»»
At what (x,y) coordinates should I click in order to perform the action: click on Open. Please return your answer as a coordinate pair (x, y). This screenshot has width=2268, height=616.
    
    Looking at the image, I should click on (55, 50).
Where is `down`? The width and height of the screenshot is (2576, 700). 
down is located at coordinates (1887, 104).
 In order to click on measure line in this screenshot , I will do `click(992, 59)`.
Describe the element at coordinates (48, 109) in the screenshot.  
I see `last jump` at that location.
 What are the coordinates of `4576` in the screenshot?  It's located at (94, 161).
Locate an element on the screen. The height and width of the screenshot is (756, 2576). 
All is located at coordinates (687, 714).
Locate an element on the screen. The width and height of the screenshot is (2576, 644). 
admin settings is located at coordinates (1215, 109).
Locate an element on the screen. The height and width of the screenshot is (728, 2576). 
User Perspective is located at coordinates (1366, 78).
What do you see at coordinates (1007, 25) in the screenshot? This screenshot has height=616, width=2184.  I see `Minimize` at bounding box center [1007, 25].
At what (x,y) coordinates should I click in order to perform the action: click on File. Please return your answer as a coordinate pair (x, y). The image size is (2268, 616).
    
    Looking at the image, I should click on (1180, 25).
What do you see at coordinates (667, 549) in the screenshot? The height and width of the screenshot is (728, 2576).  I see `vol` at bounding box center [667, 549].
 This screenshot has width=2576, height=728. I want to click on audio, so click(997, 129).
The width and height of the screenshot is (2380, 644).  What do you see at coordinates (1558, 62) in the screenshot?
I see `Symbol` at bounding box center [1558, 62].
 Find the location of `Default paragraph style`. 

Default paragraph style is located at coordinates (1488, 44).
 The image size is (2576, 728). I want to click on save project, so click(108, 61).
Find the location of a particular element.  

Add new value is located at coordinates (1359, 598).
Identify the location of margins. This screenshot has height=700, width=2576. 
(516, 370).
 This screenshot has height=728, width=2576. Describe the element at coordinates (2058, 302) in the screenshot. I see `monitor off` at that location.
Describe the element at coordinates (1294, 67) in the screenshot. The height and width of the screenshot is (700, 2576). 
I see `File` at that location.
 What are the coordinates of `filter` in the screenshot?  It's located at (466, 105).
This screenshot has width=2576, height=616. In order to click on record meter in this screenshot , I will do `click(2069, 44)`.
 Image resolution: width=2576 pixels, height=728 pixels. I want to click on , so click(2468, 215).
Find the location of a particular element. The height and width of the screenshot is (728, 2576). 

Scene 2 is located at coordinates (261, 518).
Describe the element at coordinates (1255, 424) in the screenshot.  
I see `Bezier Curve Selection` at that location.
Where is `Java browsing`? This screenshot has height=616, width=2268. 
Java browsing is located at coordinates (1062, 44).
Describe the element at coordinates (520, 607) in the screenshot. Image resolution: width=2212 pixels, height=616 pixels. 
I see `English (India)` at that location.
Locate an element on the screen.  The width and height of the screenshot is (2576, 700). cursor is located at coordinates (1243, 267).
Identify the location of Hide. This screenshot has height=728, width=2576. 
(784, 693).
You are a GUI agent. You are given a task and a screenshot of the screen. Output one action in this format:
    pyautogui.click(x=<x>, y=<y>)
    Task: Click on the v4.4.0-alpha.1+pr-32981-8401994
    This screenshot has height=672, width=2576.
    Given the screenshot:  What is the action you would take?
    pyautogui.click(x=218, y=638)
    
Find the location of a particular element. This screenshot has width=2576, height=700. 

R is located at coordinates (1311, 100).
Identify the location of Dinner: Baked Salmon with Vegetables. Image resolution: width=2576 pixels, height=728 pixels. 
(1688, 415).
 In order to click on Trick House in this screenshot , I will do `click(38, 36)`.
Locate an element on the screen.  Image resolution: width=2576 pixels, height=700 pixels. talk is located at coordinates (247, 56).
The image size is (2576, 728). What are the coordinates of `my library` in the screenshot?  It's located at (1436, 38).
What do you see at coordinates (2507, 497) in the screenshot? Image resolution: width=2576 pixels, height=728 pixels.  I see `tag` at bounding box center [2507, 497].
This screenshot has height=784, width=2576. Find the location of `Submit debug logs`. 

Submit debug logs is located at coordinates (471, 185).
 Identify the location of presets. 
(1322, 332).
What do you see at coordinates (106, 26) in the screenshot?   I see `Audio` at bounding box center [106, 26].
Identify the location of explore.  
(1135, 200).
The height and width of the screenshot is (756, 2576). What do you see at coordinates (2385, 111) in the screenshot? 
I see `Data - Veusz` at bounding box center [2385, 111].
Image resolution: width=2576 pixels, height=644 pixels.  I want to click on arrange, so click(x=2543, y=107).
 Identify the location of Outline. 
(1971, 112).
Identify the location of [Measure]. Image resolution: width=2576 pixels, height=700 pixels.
««
Exercise details:
Could you turn all the rows above into a numbered list, leaving out the blank lines?

Completed task:
1. At what (x,y) coordinates should I click in order to perform the action: click on Open. Please return your answer as a coordinate pair (x, y). This screenshot has width=2268, height=616.
2.     Looking at the image, I should click on (55, 50).
3. Where is `down`? The width and height of the screenshot is (2576, 700). 
4. down is located at coordinates (1887, 104).
5.  In order to click on measure line in this screenshot , I will do `click(992, 59)`.
6. Describe the element at coordinates (48, 109) in the screenshot.  
7. I see `last jump` at that location.
8.  What are the coordinates of `4576` in the screenshot?  It's located at (94, 161).
9. Locate an element on the screen. The height and width of the screenshot is (756, 2576). 
10. All is located at coordinates (687, 714).
11. Locate an element on the screen. The width and height of the screenshot is (2576, 644). 
12. admin settings is located at coordinates (1215, 109).
13. Locate an element on the screen. The height and width of the screenshot is (728, 2576). 
14. User Perspective is located at coordinates (1366, 78).
15. What do you see at coordinates (1007, 25) in the screenshot? This screenshot has height=616, width=2184.  I see `Minimize` at bounding box center [1007, 25].
16. At what (x,y) coordinates should I click in order to perform the action: click on File. Please return your answer as a coordinate pair (x, y). The image size is (2268, 616).
17.     Looking at the image, I should click on (1180, 25).
18. What do you see at coordinates (667, 549) in the screenshot? The height and width of the screenshot is (728, 2576).  I see `vol` at bounding box center [667, 549].
19.  This screenshot has width=2576, height=728. I want to click on audio, so click(997, 129).
20. The width and height of the screenshot is (2380, 644).  What do you see at coordinates (1558, 62) in the screenshot?
21. I see `Symbol` at bounding box center [1558, 62].
22.  Find the location of `Default paragraph style`. 
23. Default paragraph style is located at coordinates (1488, 44).
24.  The image size is (2576, 728). I want to click on save project, so click(108, 61).
25. Find the location of a particular element.  
26. Add new value is located at coordinates (1359, 598).
27. Identify the location of margins. This screenshot has height=700, width=2576. 
28. (516, 370).
29.  This screenshot has height=728, width=2576. Describe the element at coordinates (2058, 302) in the screenshot. I see `monitor off` at that location.
30. Describe the element at coordinates (1294, 67) in the screenshot. The height and width of the screenshot is (700, 2576). 
31. I see `File` at that location.
32.  What are the coordinates of `filter` in the screenshot?  It's located at (466, 105).
33. This screenshot has width=2576, height=616. In order to click on record meter in this screenshot , I will do `click(2069, 44)`.
34.  Image resolution: width=2576 pixels, height=728 pixels. I want to click on , so click(2468, 215).
35. Find the location of a particular element. The height and width of the screenshot is (728, 2576). 
36. Scene 2 is located at coordinates (261, 518).
37. Describe the element at coordinates (1255, 424) in the screenshot.  
38. I see `Bezier Curve Selection` at that location.
39. Where is `Java browsing`? This screenshot has height=616, width=2268. 
40. Java browsing is located at coordinates (1062, 44).
41. Describe the element at coordinates (520, 607) in the screenshot. Image resolution: width=2212 pixels, height=616 pixels. 
42. I see `English (India)` at that location.
43. Locate an element on the screen.  The width and height of the screenshot is (2576, 700). cursor is located at coordinates (1243, 267).
44. Identify the location of Hide. This screenshot has height=728, width=2576. 
45. (784, 693).
46. You are a GUI agent. You are given a task and a screenshot of the screen. Output one action in this format:
47.     pyautogui.click(x=<x>, y=<y>)
48.     Task: Click on the v4.4.0-alpha.1+pr-32981-8401994
49.     This screenshot has height=672, width=2576.
50.     Given the screenshot:  What is the action you would take?
51.     pyautogui.click(x=218, y=638)
52. Find the location of a particular element. This screenshot has width=2576, height=700. 
53. R is located at coordinates (1311, 100).
54. Identify the location of Dinner: Baked Salmon with Vegetables. Image resolution: width=2576 pixels, height=728 pixels. 
55. (1688, 415).
56.  In order to click on Trick House in this screenshot , I will do `click(38, 36)`.
57. Locate an element on the screen.  Image resolution: width=2576 pixels, height=700 pixels. talk is located at coordinates (247, 56).
58. The image size is (2576, 728). What are the coordinates of `my library` in the screenshot?  It's located at (1436, 38).
59. What do you see at coordinates (2507, 497) in the screenshot? Image resolution: width=2576 pixels, height=728 pixels.  I see `tag` at bounding box center [2507, 497].
60. This screenshot has height=784, width=2576. Find the location of `Submit debug logs`. 
61. Submit debug logs is located at coordinates (471, 185).
62.  Identify the location of presets. 
63. (1322, 332).
64. What do you see at coordinates (106, 26) in the screenshot?   I see `Audio` at bounding box center [106, 26].
65. Identify the location of explore.  
66. (1135, 200).
67. The height and width of the screenshot is (756, 2576). What do you see at coordinates (2385, 111) in the screenshot? 
68. I see `Data - Veusz` at bounding box center [2385, 111].
69. Image resolution: width=2576 pixels, height=644 pixels.  I want to click on arrange, so click(x=2543, y=107).
70.  Identify the location of Outline. 
71. (1971, 112).
72. Identify the location of [Measure]. Image resolution: width=2576 pixels, height=700 pixels.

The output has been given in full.